## REQUIRED WORK
Return, from the data that follows, each line that holds the word "Avoiding".

## DATA EXCERPTS
*-*-*
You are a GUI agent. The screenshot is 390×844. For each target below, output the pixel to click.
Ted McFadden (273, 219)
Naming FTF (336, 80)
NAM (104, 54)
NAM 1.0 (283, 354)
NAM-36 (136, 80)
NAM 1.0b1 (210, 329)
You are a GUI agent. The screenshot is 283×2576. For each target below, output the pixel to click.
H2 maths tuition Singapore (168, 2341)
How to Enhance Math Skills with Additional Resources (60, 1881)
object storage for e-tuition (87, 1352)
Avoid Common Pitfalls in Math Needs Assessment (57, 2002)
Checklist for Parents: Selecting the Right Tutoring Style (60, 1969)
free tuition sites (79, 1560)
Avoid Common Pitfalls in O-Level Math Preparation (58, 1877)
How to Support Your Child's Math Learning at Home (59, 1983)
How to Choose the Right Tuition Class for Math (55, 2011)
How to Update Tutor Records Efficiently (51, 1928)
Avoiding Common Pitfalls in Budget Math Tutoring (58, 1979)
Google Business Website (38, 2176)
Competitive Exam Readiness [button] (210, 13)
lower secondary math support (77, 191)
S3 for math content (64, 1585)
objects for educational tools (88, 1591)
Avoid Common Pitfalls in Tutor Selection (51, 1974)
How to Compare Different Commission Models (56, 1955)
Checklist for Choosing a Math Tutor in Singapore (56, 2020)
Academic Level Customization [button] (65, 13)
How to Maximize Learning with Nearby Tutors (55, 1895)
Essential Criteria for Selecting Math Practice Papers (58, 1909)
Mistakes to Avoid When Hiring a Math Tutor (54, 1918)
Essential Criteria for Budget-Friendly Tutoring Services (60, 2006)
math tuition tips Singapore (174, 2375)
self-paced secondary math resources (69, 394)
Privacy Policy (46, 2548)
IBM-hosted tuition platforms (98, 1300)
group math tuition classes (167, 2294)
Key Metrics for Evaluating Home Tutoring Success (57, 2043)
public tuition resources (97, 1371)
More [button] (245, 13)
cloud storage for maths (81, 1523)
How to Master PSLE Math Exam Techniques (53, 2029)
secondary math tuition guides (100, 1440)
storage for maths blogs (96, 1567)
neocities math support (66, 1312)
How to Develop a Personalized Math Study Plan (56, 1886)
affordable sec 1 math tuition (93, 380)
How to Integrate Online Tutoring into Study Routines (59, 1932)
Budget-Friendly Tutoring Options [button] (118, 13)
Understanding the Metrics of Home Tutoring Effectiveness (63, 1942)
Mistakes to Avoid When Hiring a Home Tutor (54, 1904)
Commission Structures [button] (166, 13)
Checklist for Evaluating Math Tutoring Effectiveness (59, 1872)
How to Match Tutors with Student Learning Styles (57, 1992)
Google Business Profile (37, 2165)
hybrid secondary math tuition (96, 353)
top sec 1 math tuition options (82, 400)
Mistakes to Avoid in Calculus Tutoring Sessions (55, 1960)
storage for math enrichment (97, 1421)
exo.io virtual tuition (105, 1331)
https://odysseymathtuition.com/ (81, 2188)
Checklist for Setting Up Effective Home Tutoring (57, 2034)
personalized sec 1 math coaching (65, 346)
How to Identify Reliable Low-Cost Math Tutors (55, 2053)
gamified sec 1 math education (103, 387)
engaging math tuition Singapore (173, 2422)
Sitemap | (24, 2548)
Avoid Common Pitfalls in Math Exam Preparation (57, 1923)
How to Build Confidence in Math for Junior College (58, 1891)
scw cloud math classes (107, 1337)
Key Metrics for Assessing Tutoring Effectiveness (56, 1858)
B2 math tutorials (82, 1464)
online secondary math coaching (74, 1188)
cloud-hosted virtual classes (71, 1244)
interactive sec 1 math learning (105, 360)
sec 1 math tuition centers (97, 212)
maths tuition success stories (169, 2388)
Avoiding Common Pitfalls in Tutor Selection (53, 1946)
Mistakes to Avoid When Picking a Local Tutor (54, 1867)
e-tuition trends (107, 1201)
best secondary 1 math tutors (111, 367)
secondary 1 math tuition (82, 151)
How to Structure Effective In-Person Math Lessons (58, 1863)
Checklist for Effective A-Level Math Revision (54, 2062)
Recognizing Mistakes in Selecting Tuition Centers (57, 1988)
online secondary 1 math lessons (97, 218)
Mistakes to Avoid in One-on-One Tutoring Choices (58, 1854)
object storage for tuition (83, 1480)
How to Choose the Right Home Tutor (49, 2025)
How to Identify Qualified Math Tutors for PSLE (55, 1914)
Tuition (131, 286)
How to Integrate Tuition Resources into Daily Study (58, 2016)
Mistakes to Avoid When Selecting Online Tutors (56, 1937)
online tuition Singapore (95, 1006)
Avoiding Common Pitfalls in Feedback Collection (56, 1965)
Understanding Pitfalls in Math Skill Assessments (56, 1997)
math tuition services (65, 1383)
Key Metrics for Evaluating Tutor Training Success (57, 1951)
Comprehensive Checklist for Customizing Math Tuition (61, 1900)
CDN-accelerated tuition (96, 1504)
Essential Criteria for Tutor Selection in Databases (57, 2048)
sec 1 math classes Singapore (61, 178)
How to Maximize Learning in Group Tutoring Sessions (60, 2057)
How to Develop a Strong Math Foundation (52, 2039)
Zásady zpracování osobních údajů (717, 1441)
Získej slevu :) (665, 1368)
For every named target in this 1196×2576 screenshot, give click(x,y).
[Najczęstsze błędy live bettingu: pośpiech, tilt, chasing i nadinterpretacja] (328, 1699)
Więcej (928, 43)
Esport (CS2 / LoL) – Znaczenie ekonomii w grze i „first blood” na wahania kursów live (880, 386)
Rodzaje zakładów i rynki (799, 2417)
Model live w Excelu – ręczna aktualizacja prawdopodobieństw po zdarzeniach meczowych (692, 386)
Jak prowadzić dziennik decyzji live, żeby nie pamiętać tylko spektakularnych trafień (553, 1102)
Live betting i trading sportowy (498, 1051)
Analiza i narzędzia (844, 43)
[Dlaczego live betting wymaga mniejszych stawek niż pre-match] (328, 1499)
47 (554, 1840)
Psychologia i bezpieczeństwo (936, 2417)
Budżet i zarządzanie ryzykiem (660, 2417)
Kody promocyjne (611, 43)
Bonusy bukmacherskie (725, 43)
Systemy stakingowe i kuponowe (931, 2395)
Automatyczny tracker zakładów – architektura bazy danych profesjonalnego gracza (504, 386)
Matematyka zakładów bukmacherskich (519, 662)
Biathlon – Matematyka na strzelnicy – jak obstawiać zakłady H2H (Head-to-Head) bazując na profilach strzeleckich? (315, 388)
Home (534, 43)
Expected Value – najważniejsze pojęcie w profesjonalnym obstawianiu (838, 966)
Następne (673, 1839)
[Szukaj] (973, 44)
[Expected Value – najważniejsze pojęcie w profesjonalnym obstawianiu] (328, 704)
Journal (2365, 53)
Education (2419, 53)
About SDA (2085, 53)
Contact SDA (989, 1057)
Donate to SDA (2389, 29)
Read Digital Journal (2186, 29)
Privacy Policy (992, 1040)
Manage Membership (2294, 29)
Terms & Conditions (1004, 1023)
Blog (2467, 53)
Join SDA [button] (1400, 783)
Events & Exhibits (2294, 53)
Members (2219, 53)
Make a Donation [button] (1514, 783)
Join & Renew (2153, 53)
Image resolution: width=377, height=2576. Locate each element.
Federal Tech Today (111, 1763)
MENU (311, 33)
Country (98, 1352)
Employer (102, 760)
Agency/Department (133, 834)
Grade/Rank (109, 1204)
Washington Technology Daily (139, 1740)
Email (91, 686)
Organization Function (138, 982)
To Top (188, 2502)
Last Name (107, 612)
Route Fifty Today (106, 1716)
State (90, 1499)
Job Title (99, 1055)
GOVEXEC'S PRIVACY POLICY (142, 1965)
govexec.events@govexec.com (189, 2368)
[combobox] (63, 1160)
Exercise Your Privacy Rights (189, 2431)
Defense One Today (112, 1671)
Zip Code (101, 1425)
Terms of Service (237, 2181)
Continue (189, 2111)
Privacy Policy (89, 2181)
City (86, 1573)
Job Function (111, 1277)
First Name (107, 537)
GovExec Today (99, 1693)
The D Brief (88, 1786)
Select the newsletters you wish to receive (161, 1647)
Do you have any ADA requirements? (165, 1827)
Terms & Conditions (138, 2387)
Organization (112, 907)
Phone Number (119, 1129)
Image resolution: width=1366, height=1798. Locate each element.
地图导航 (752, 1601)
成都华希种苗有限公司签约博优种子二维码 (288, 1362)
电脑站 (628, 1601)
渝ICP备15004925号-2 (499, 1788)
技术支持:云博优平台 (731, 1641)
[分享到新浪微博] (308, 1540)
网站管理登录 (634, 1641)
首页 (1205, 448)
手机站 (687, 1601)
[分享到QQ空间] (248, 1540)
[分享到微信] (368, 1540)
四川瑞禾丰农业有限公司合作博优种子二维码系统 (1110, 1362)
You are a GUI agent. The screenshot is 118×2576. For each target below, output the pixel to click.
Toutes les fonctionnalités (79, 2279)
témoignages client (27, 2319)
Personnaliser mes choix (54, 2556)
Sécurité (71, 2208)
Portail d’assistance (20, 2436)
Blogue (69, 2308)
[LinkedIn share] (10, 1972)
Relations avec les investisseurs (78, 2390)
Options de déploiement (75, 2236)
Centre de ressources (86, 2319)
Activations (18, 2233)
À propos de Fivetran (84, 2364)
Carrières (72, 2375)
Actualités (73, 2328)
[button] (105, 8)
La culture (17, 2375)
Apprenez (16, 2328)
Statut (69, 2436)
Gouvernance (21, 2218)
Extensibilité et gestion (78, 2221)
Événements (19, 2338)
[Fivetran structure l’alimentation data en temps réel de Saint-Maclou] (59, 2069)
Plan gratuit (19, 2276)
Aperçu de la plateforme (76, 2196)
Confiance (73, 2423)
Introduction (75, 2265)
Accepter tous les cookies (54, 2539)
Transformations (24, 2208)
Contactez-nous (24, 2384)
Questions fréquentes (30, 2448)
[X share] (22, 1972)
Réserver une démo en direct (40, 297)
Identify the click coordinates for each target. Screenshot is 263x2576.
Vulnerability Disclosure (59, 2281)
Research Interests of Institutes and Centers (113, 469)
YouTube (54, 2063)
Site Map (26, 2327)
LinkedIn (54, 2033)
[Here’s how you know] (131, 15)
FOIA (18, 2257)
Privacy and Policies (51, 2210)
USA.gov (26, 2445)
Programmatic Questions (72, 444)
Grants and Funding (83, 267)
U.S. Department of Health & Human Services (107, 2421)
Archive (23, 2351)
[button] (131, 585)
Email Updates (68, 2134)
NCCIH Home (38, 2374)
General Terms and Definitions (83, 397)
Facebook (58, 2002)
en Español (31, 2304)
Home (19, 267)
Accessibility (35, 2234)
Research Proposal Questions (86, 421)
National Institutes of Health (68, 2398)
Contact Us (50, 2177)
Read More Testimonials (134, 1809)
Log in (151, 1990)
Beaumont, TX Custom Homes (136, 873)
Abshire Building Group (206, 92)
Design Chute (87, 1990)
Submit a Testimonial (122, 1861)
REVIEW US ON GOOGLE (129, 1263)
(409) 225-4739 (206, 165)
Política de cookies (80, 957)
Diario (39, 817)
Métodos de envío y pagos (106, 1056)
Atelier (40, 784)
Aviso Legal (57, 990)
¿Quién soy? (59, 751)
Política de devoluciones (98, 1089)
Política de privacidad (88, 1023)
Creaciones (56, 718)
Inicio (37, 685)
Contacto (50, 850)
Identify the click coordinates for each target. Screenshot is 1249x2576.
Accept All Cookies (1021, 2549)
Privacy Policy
*-*-*
## WRITTEN RESPONSE
Avoiding Common Pitfalls in Budget Math Tutoring (58, 1979)
Avoiding Common Pitfalls in Tutor Selection (53, 1946)
Avoiding Common Pitfalls in Feedback Collection (56, 1965)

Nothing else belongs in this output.